Ultimo aggiornamento  22 luglio 2019 01:15

Enea: l'aria che tira.

Francesca Nadin ·

Nell'ultimo ventennio la qualità dell'aria che respiriamo in Italia è migliorata, ma lo smog fa ancora paura. Stando ai numeri dell'ultimo rapporto Enea sugli effetti dell'inquinamento dell'aria, se dal 1990 a oggi, nel nostro paese, i cinque inquinanti che l'Unione europea considera più pericolosi sono diminuiti, resta alto l'allarme degli agenti nocivi per la salute delle persone e dell'ambiente, soprattutto per quanto riguarda polveri sottili e ossidi di azoto.

I cinque killer della salute

In dettaglio, le sostanze tossiche messe al bando da Bruxelles ed esaminate nell'indagine Enea, sono biossido di zolfo (diminuito dal 1990 di ben il 93%), monossido di carbonio (-69%), ossidi di azoto (-61%), composti organici volatili non metanici (-57%) e polveri sottili (PM 2,5, -31%). "I miglioramenti ottenuti nel corso degli ultimi due decenni", spiega Gabriele Zanini, a capo della divisione Enea Modelli e tecnologie per la riduzione degli impatti antropici e dei rischi naturali, "è frutto di un mix di fattori, tra cui, oltre all'efficienza energetica e diffusione delle rinnovabili, l'utilizzo di nuove tecnologie e limiti di emissioni più stringenti nel settore energia e industria, carburanti e autovetture più pulite".

L'allarme aria resta alto

Lo stesso Zanini, però, avverte che, nonostante un quadro generale decisamente migliorato, la situazione in Italia è ancora allarmante. "Nel nostro paese", sottolinea il ricercatore, "resta alto l'impatto negativo dell'inquinamento atmosferico sulla salute e gli ecosistemi. Oltre a essere a rischio biodiversità e produzione agricola, si registra un aumento delle malattie respiratorie e cardiovascolari". Alcuni studi elaborati sempre dall'Ente nazionale energia e ambiente dimostrano che solo il particolato fine è responsabile di circa 30mila morti l'anno in tutta la penisola e che, per colpa dell'inquinamento, ogni italiano vive, in media, 10 mesi in meno di quanto potrebbe abitando in un ambiente più pulito, con punte di 14 mesi al nord, 6,6 al centro e 5,7 nel meridione. 

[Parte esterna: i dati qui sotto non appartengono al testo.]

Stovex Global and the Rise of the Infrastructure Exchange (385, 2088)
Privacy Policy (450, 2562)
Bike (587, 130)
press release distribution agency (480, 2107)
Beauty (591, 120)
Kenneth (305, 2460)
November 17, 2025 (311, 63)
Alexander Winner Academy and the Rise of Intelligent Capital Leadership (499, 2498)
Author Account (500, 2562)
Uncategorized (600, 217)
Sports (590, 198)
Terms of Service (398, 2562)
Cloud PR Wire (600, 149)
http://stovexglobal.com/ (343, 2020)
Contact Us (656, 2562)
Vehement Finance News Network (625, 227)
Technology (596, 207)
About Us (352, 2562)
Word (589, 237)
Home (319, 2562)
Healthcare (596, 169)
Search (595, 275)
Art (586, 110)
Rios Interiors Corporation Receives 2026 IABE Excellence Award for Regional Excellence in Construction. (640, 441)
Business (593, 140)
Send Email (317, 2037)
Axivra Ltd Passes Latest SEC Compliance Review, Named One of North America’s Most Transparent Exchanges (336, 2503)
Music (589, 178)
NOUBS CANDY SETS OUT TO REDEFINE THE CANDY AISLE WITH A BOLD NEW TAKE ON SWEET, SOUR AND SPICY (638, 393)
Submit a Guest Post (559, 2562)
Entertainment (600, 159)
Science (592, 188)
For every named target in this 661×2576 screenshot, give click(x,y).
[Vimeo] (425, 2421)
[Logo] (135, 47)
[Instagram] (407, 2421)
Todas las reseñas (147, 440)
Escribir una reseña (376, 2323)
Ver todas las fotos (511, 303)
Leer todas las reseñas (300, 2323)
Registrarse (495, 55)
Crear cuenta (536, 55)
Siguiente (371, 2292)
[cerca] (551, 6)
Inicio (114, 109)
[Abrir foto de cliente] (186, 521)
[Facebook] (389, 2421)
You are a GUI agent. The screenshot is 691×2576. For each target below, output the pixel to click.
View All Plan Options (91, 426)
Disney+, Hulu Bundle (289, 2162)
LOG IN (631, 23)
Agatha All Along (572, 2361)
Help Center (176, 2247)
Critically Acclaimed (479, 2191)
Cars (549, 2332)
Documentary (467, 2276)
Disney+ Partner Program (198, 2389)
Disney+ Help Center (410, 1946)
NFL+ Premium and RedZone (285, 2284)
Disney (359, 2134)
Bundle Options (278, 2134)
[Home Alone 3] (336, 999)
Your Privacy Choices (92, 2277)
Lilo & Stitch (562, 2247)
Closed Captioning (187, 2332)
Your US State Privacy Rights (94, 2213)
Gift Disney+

Serve un cambio di mobilità

C'è ancora molto da fare, fanno intendere gli esperti dell'Enea, soprattutto nel settore del trasporto stradale, una delle principali fonti d'inquinamento. "La quantità di ossido di azoto derivante dalla circolazione dei veicoli", specifica  Alessandra De Marco, del Laboratorio Inquinamento atmosferico, "è diminuita meno rispetto a quanto era stato fissato con l'introduzione degli standard Euro per le auto diesel: i test su strada hanno dimostrato che, nei cicli reali, le emissioni sono maggiori di quelle registrate durante le prove di omologazione".

Ecco perché, insistono gli esperti Enea, non basta la tecnologia, ma serve anche un radicale "cambio delle abitudini e degli stili di vita dei cittadini, come seguire una dieta meno proteica e usare di più mezzi pubblici e modalità di trasporto a impatto ridotto".